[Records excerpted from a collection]
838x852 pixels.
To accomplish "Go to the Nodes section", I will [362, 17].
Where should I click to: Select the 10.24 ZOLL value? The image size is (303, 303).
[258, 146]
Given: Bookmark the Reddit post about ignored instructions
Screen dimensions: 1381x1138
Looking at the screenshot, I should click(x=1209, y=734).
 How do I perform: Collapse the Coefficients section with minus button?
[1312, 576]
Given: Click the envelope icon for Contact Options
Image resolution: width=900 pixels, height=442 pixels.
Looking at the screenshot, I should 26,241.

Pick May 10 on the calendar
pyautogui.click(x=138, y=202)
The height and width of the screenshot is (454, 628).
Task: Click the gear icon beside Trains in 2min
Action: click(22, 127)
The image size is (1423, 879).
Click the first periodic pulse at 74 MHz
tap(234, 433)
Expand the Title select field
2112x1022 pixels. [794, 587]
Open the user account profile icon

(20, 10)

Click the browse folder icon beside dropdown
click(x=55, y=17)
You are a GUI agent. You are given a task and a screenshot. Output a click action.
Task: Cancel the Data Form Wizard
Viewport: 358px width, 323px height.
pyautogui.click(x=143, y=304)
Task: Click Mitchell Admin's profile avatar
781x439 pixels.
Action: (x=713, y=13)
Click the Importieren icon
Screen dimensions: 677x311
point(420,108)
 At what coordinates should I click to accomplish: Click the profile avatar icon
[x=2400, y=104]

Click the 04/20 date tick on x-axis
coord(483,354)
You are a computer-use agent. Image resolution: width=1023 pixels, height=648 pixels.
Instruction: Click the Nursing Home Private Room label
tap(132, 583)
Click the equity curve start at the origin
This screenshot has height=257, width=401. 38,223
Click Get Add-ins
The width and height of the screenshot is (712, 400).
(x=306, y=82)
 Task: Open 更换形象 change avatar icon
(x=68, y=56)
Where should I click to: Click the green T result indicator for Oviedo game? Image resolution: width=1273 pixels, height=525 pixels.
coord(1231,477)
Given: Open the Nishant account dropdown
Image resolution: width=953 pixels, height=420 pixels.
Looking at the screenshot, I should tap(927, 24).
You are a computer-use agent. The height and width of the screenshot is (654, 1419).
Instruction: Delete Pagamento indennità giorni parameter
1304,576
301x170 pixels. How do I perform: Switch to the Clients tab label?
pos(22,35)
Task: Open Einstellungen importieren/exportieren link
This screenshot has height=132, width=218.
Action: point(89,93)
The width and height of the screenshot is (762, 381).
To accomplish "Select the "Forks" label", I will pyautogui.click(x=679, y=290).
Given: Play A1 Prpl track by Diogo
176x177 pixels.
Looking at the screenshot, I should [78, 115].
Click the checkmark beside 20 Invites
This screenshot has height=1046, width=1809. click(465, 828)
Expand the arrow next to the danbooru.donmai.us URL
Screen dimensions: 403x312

**Goal of the exercise:** Count the lines in the records that contain the word "agent", and give only that number.

**Response below:** 3